JessieBelle Apr 2014
Something else about the junk food -- I also plant a seed of an idea when it comes to that. I'll tell her that she is eating too much of a certain thing. She'll deny it and say that the container was only half full. Of course, I will know the truth, but I don't argue with her. This works fairly well. Even with her dementia, I noticed she'll cut down on eating things if I mention it to her. The thing I try to do is make her aware without making her embarrassed about it.

JessieBelle Apr 2014
stressedout, I haven't been able to find a way. With my mother I plant a seed of an idea, then hope she will follow through. It works much of the time.
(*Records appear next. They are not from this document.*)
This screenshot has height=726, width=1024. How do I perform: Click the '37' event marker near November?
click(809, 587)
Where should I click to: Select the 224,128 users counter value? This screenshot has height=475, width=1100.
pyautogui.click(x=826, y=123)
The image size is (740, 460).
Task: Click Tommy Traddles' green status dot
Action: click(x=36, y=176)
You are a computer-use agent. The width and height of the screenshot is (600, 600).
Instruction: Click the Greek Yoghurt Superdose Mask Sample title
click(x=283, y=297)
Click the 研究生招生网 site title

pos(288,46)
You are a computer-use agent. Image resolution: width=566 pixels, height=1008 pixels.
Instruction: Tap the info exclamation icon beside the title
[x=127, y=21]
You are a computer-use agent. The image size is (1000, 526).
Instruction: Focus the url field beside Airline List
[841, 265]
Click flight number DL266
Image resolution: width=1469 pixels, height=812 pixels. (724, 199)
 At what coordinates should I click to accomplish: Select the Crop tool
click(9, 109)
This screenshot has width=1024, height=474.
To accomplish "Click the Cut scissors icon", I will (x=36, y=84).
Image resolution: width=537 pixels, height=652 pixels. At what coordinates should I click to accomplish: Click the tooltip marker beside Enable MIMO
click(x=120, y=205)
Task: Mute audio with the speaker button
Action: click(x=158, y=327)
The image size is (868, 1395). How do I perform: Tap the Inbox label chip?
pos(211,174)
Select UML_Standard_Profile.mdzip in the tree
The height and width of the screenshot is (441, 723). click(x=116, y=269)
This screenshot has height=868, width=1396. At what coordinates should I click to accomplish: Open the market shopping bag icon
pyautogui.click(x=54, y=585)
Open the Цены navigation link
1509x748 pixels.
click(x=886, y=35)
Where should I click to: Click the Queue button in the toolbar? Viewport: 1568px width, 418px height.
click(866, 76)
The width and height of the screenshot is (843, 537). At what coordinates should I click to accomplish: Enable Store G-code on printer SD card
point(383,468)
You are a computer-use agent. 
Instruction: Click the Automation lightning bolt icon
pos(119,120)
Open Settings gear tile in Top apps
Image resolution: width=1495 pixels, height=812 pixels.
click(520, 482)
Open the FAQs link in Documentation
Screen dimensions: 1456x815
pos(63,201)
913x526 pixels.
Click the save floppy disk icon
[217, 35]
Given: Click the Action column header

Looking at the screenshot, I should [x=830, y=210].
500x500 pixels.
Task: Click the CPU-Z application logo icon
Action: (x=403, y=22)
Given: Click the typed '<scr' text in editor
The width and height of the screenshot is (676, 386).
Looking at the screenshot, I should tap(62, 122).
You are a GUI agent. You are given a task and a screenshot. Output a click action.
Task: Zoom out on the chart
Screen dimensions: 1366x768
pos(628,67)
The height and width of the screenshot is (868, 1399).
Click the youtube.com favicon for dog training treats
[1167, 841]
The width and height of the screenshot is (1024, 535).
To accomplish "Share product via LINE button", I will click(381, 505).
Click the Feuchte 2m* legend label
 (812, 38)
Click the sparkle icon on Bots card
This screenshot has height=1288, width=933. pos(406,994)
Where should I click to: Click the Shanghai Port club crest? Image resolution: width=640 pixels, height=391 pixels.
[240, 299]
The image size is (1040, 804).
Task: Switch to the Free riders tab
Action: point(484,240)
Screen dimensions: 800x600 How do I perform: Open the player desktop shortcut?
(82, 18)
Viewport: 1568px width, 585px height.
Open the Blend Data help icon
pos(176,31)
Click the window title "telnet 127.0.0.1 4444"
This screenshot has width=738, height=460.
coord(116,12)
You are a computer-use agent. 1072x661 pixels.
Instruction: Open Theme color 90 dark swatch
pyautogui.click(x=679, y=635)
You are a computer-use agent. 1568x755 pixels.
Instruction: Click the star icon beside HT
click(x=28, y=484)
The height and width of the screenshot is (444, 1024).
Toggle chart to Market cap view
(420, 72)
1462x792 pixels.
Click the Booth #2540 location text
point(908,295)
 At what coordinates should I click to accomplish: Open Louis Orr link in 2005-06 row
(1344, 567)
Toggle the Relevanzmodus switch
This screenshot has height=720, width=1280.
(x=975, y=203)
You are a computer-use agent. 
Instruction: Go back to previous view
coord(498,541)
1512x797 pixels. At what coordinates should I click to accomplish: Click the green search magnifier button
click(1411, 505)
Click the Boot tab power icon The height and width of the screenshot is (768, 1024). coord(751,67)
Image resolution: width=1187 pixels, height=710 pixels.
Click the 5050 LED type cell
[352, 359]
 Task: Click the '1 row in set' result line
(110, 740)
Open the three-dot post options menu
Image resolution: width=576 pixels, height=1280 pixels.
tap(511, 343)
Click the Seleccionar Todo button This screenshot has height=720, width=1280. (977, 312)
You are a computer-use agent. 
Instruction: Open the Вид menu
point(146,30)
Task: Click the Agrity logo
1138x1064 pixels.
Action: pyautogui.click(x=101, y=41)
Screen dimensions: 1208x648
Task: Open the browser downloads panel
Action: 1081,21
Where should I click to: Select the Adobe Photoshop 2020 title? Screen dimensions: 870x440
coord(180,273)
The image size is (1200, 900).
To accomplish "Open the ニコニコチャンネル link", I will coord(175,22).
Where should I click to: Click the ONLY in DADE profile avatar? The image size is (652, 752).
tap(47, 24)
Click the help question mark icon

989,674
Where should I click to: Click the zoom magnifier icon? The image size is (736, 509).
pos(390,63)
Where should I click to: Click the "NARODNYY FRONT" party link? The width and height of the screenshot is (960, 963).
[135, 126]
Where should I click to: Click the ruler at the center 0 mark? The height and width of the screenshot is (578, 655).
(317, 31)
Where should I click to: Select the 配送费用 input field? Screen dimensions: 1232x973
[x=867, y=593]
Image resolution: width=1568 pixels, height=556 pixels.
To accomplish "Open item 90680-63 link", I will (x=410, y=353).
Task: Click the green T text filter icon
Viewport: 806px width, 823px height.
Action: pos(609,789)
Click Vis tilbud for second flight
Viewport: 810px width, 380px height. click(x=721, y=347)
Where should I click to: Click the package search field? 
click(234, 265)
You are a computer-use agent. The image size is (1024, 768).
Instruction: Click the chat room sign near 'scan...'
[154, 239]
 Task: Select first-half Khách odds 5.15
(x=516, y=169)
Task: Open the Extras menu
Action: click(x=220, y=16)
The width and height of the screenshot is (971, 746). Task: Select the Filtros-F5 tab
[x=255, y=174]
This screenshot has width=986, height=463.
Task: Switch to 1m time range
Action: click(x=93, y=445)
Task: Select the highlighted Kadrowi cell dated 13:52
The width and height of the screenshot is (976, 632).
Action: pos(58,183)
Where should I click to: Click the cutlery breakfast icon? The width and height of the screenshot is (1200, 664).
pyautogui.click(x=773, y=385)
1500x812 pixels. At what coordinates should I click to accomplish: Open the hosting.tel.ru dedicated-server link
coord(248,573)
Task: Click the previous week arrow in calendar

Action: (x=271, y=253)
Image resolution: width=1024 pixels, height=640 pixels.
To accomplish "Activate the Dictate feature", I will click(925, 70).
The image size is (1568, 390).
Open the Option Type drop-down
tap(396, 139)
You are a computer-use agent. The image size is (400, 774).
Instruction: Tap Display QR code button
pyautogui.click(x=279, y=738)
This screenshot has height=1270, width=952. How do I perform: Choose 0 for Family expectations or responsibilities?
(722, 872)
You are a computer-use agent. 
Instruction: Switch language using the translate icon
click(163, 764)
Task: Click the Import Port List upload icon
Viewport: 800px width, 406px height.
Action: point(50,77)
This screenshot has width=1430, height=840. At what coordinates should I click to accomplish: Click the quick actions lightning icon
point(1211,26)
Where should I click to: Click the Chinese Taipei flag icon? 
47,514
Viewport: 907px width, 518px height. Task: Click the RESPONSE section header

I'll say something like, "It's a beautiful day. I bet you would enjoy going outside." I used to suggest going for a walk, but her mind and body have gotten to the point that I content myself with suggesting going in the yard. She usually doesn't do anything right away, but a bit later she'll get dressed and out.

I haven't been able to figure out what to do about the junk food. My mother will also sit and nibble large amounts of it. Weight is not her friend, since she has a hard enough time walking already. Getting out of her chair is already difficult. I do want her to be able to enjoy life by having things she likes, but she doesn't know when to stop. She'll eat a can of peanuts or a half bag of chips! She's diabetic, so it's a big no no on the chips. I limit what I buy, and if I see a bag setting at her chair, I'll move it so she can't idly start eating. It works some. I don't want to quit buying junk food, because she has so little she enjoys now. But I don't want her to eat too much of it, so I have to do little things to limit her -- buying only a certain amount and making it inaccessible without effort.

Something that may help her get up from her chair is a walker without wheels. My father had a terrible time getting up on his own. The walker made it much easier for him, since his arms were stronger than his legs. He could push himself up on the walker.